Passage provided:
As a condition precedent to the Registrant providing such indemnification, the person to be indemnified must (i) promptly notify the Registrant of any actual or potential action, suit or proceeding, (ii) except with respect to a criminal proceeding, authorize and permit the Registrant, in its sole discretion, to choose any legal counsel to defend and otherwise handle the action, suit or proceeding and related matters, (iii) except with respect to a criminal proceeding, permit the Registrant to assume total, complete and exclusive control of the action, suit or proceedings and all related proceedings and matters, and (iv) in all respects, cooperate with the Registrant and its counsel in the defense and/or settlement of the action, suit or proceeding and in the prosecution and/or settlement of any counterclaims, cross-claims and defenses.

The indemnification provided by the Registrant’s Code of Regulations is not exclusive of any other rights to which any person seeking indemnification may be entitled, both as to action in his or her official capacity and as to action in another capacity while holding such office. In addition, such indemnification will continue as to a person who has ceased to be a director, trustee, officer or employee and will inure to the benefit of such person’s heirs, executors and administrators.

Collected material:
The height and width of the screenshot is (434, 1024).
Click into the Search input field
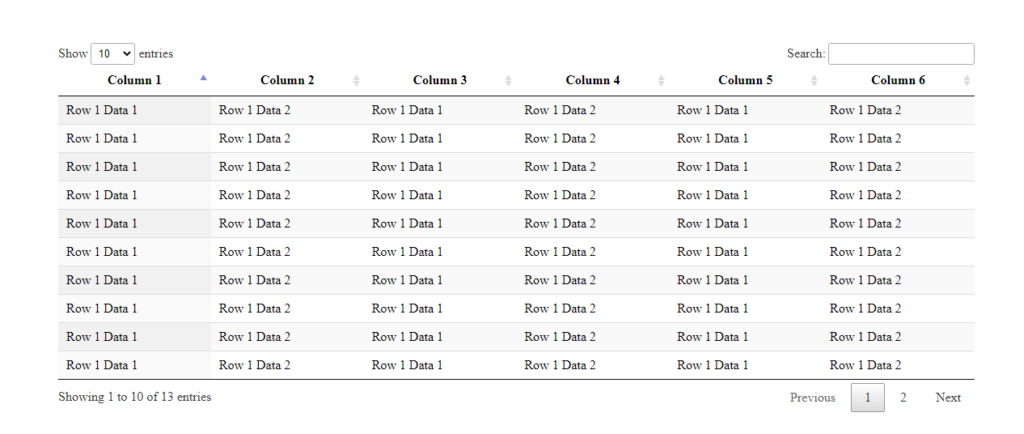[x=901, y=54]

Directive 1: The indemnification passage sets conditions the person to be indemnified must meet before the Registrant provides indemnification. List all of these conditions.
Directive 2: Pick up the indemnification passage after its last sentence and write the next part.

Task result 1:
1. Promptly notify the Registrant of any actual or potential action, suit or proceeding.
2. Except with respect to a criminal proceeding, authorize and permit the Registrant, in its sole discretion, to choose any legal counsel to defend and otherwise handle the action, suit or proceeding and related matters.
3. Except with respect to a criminal proceeding, permit the Registrant to assume total, complete and exclusive control of the action, suit or proceedings and all related proceedings and matters.
4. In all respects, cooperate with the Registrant and its counsel in the defense and/or settlement of the action, suit or proceeding and in the prosecution and/or settlement of any counterclaims, cross-claims and defenses.

Task result 2:
Insurance

Registrant’s Articles provide that, upon the vote of a majority of its Board of Directors, Registrant may purchase and maintain insurance for the purpose of indemnifying its directors, officers, employees and agents to the extent that such indemnification is allowed under the Articles. Registrant has purchased and maintains insurance policies that insure its directors and officers against certain liabilities that might be incurred by them in their capacities as directors and officers.

 

Item7.

Exemption from Registration Claimed.

Not applicable.

 

Item8.

Exhibits.

The documents listed in the Index to Exhibits that immediately precedes the “Signatures” page of this Registration Statement are filed with this Registration Statement as exhibits or incorporated into this Registration Statement by reference, in each case as noted.

 

Item9.

Undertakings.

(a) The undersigned Registrant hereby undertakes:

(1) To file, during any period in which offers or sales are being made, a post-effective amendment to this Registration Statement:

 

  (i)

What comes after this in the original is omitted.